== Segment start ==

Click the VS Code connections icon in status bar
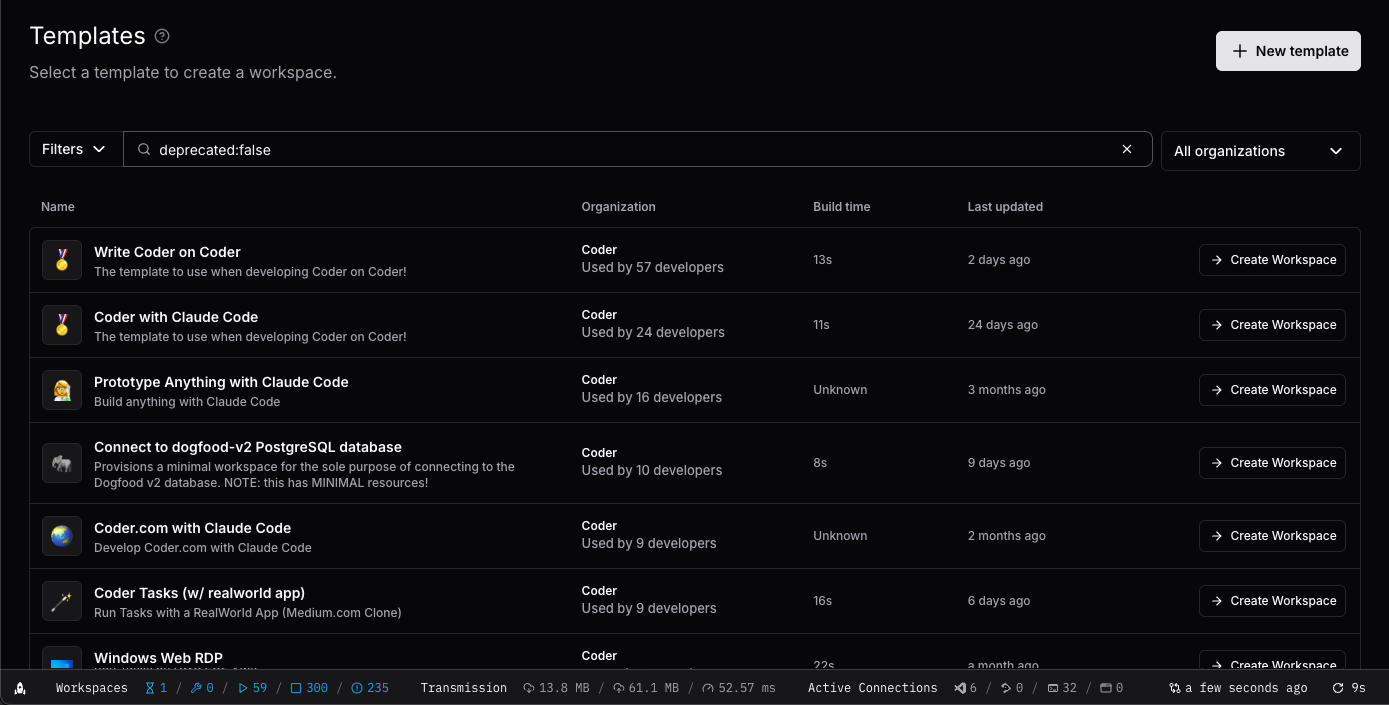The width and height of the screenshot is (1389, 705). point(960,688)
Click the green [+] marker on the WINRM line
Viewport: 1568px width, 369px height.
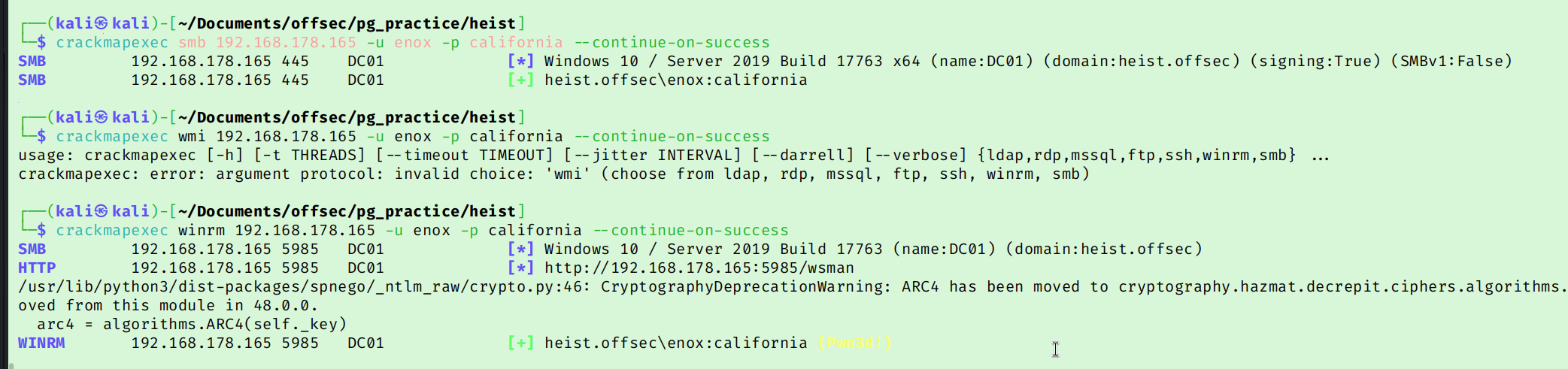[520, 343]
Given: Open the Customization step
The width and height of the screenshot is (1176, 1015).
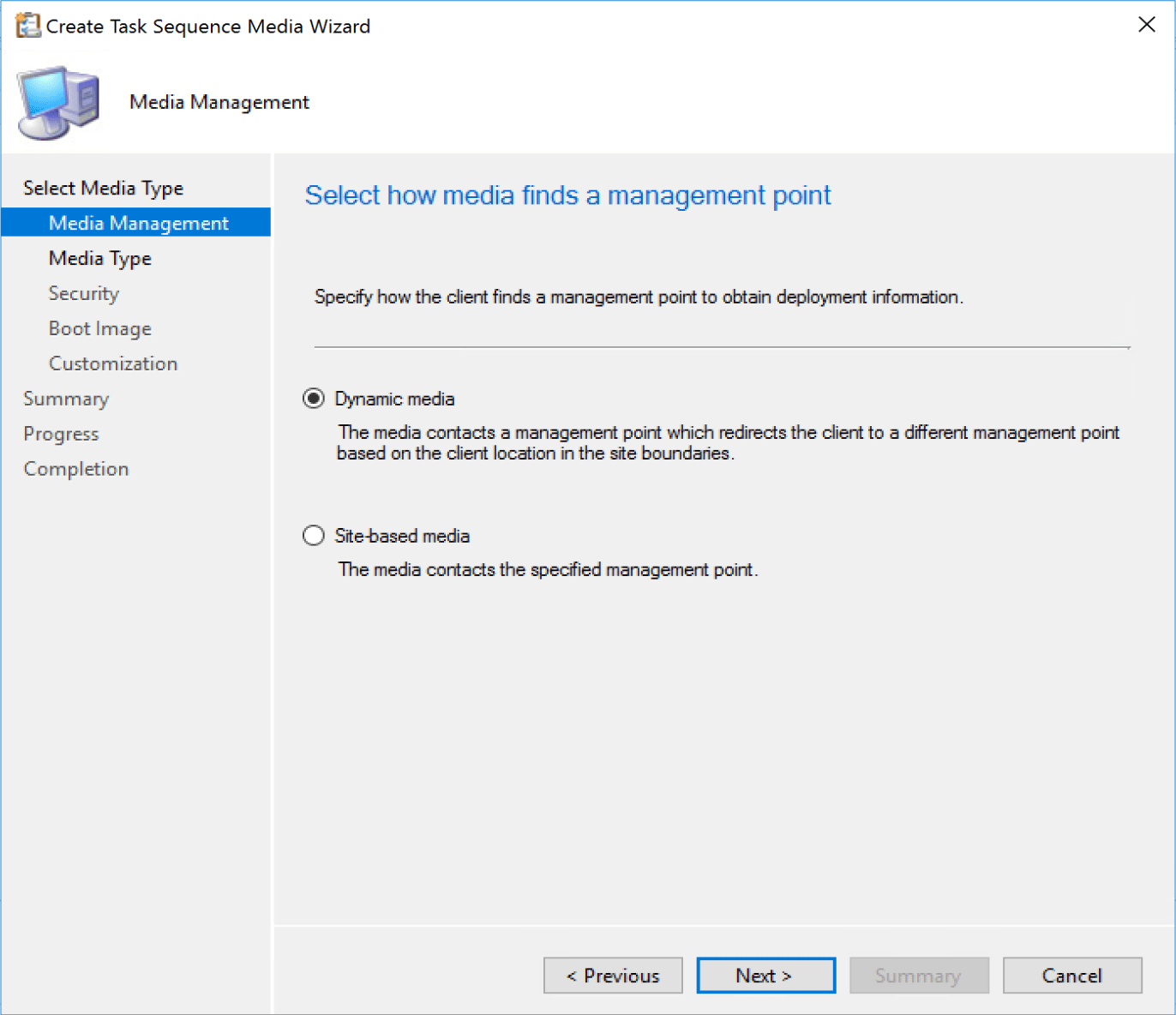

== Segment end ==

Task: Each entry shown above must be quoted exactly, with its pictures left out.

Written answer:
Click the VS Code connections icon in status bar
The width and height of the screenshot is (1389, 705). point(960,688)
Click the green [+] marker on the WINRM line
Viewport: 1568px width, 369px height.
[520, 343]
Given: Open the Customization step
The width and height of the screenshot is (1176, 1015).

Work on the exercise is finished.